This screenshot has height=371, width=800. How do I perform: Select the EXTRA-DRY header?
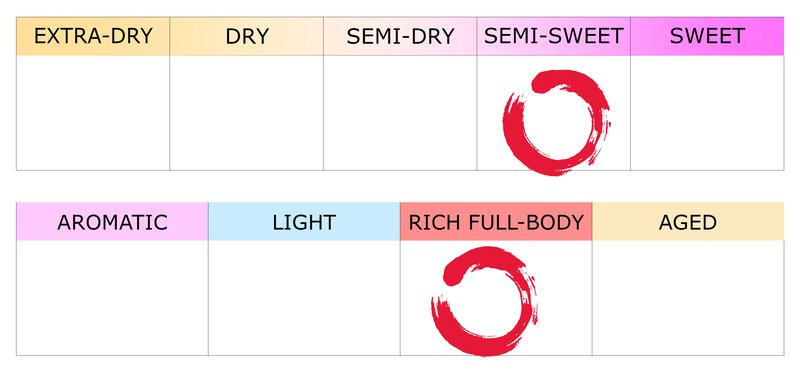[x=93, y=36]
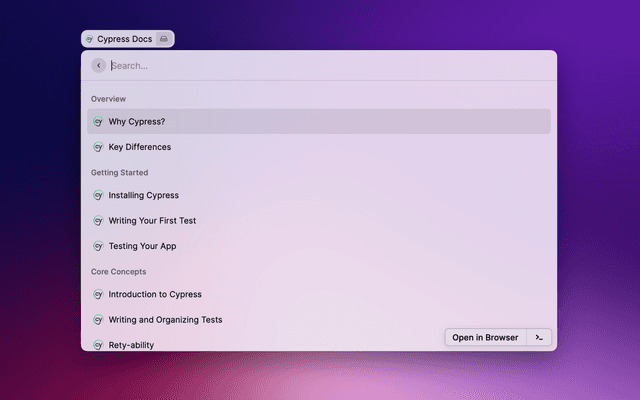640x400 pixels.
Task: Click the Cypress icon beside Why Cypress?
Action: pos(98,122)
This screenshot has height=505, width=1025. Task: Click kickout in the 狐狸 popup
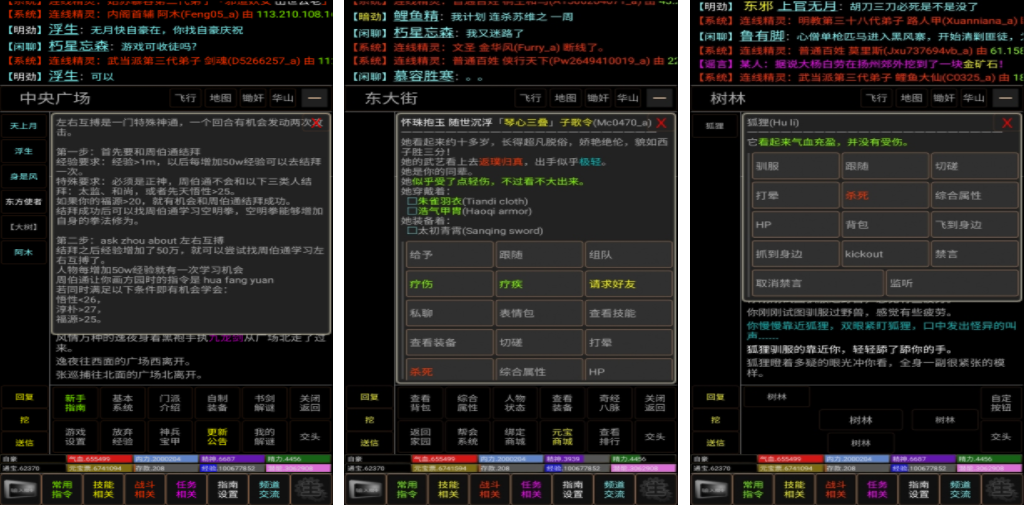pyautogui.click(x=864, y=254)
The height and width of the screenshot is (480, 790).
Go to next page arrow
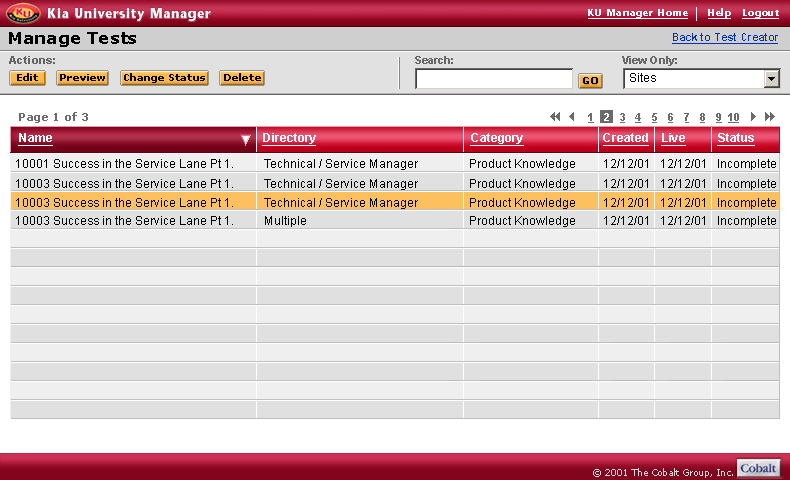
==============================
**CONSIGNE:**
Pouvez-vous réécrire l'ensemble des items en substituant « capture » à « screenshot », sans rien modifier d'autre et en laissant les images de côté ?

**RÉSULTAT OBTENU:**
This capture has height=371, width=800. How do I perform: Select the EXTRA-DRY header?
[x=93, y=36]
640x400 pixels.
Task: Click the Cypress icon beside Why Cypress?
Action: pos(98,122)
This capture has height=505, width=1025. Task: Click kickout in the 狐狸 popup
pyautogui.click(x=864, y=254)
The height and width of the capture is (480, 790).
Go to next page arrow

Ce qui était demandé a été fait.